The war is undermining tourism across the Levant at the start of the high season, which runs from October to late May.
Brent, the benchmark for two thirds of the world’s oil, has given up most gains since October 7 when Hamas, which rules Gaza, attacked southern Israel, killing about 1,400 people and taking more than 200 hostages.
Concerns are mounting about longer-term travel demand as households wrestle with inflation and rising interest rates, and as geopolitical tension, particularly in the Middle East, has started to deter some travellers.
However, Dubai International Airport is optimistic about travel demand holding up.
“Nothing flies off the shelves quicker than if you put 'limited edition' on it and, unfortunately, the pandemic put 'limited edition' on every airline ticket, so when we were able to open up connectivity to the world again, everyone just said 'get me on a plane'," Mr Griffiths said.
The removal of Covid-related curbs on international travel allowed people to release their pent-up desire to visit new countries, a trend known as revenge travel.
“I don't think revenge travel has exhausted itself yet … the propensity to travel is alive and well, and we're seeing the results of that,” he said.
“Traffic growth is very much order of the day, so the DXB hub has never been in greater shape.”
The airport executive was speaking during the WTTC's annual gathering of industry officials where the issue of urgent climate action and measures for sustainable travel and tourism were the dominant themes at this year's discussions.

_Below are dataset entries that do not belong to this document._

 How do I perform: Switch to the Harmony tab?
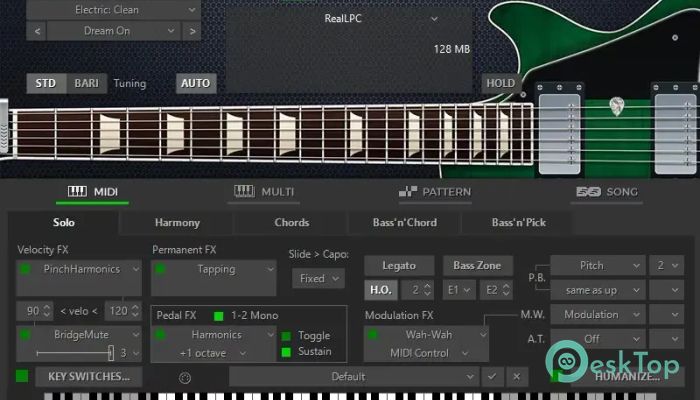point(177,222)
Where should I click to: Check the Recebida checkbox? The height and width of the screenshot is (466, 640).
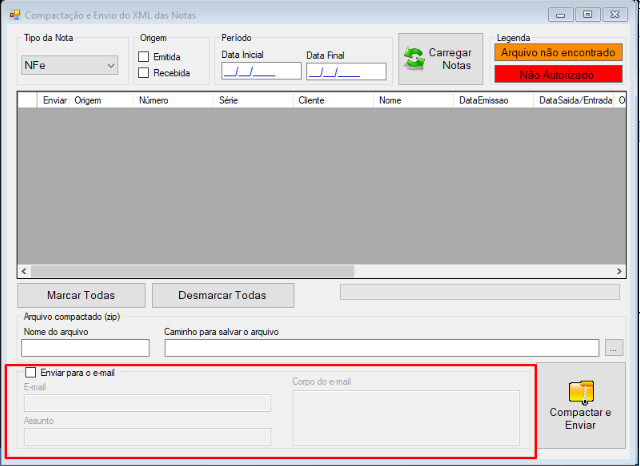point(143,73)
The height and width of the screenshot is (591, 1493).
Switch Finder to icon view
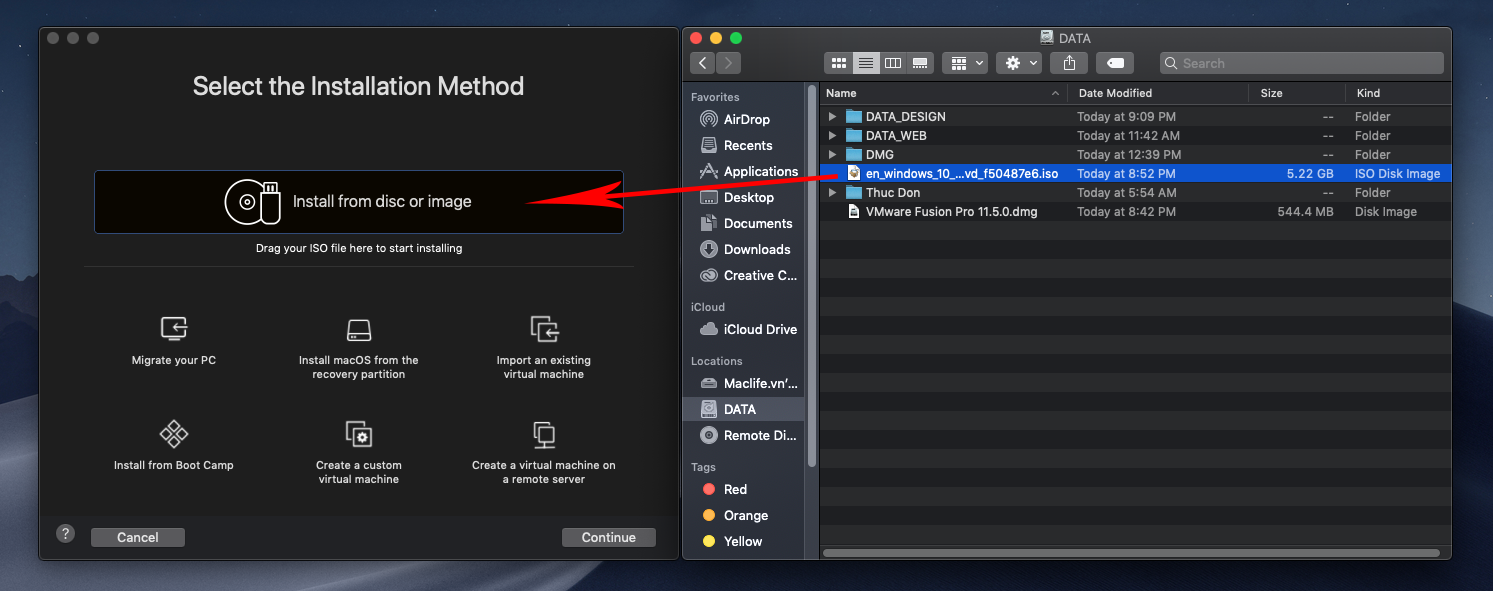(x=838, y=62)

Mr Griffiths emphasised that the global aviation industry should tackle climate action with the same stringent and harmonised approach it takes towards safety regulations.
“People have a right to expect that all measures are taken to ensure the safety of every journey,” he said.
“The same attitude that we apply to aviation safety should be applied to sustainability, because you could argue that failure to deal with it in an intelligent manner can lead to an equally dramatic result.”
The aviation industry must work with governments in partnership to address decarbonisation efforts “because what you cannot have is a playing field where some parts of the supply chain conform and others don't”, Mr Griffiths said.
Just as aviation safety rules have been adopted by regulatory bodies such as the International Civil Aviation Organisation as a common standard globally, the same approach needs to be applied to environmental sustainability.
“We need to get to a common standard of what environmental responsibility looks like so that we all know what we're enforcing – until we get to that, it will be difficult,” he said, pointing to the numerous carbon dioxide reduction initiatives.
“This is a problem for the entire planet and it needs a global solution that we can all work collaboratively towards. We can't have different schemes that conflict with other schemes … we all have a duty of care to decarbonise whatever activity we're engaged in at the fastest possible rates,” Mr Griffiths said.